EXERCISE AIM » Word for word, retype the first line of the records and every following line through the one containing "Click the exclamation".

Dataset entries:
▼▼▼

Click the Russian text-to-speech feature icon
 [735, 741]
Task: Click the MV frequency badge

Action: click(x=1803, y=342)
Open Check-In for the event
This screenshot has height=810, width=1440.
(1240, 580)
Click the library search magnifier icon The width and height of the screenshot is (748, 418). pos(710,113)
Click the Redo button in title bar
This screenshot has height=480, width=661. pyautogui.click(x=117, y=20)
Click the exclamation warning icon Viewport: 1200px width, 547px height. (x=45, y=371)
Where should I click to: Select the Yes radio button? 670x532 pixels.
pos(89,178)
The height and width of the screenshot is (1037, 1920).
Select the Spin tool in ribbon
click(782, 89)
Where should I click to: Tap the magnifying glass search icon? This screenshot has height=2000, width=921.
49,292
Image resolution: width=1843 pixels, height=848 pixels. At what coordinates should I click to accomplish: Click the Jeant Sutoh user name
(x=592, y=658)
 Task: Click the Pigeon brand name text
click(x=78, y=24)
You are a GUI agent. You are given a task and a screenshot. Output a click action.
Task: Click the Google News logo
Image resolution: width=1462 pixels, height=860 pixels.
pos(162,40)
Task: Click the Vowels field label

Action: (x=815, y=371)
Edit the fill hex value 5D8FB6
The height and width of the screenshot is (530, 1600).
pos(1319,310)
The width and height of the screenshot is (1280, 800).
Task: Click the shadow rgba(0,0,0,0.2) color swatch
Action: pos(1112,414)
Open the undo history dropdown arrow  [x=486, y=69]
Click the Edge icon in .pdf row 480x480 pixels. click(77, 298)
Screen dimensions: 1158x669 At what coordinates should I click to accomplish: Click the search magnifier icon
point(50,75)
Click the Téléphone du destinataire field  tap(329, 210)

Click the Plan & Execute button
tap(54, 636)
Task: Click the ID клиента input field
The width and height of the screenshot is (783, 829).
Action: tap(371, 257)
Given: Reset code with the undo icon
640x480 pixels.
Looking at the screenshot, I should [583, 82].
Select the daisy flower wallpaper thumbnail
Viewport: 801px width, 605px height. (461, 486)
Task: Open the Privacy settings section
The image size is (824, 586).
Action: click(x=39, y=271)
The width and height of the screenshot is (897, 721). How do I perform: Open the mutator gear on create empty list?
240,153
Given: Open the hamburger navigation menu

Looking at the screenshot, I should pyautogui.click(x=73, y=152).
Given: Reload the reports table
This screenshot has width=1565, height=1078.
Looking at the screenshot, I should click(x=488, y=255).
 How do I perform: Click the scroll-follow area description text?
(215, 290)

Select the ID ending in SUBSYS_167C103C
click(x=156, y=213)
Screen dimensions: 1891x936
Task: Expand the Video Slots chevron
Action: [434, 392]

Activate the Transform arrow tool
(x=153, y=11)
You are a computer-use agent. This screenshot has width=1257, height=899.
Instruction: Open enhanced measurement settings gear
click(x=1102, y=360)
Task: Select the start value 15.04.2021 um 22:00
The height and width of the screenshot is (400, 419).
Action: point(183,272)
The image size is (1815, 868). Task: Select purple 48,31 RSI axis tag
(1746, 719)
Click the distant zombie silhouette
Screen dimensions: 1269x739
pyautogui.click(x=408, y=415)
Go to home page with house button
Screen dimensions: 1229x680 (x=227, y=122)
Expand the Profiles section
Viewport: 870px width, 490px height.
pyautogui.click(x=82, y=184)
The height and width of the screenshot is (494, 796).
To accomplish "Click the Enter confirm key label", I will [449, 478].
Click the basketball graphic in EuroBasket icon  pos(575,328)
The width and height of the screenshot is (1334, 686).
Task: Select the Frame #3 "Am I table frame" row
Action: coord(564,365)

▲▲▲

RESULT FOR THIS TASK »
Click the Russian text-to-speech feature icon
 [735, 741]
Task: Click the MV frequency badge

Action: click(x=1803, y=342)
Open Check-In for the event
This screenshot has height=810, width=1440.
(1240, 580)
Click the library search magnifier icon The width and height of the screenshot is (748, 418). pos(710,113)
Click the Redo button in title bar
This screenshot has height=480, width=661. pyautogui.click(x=117, y=20)
Click the exclamation warning icon Viewport: 1200px width, 547px height. (x=45, y=371)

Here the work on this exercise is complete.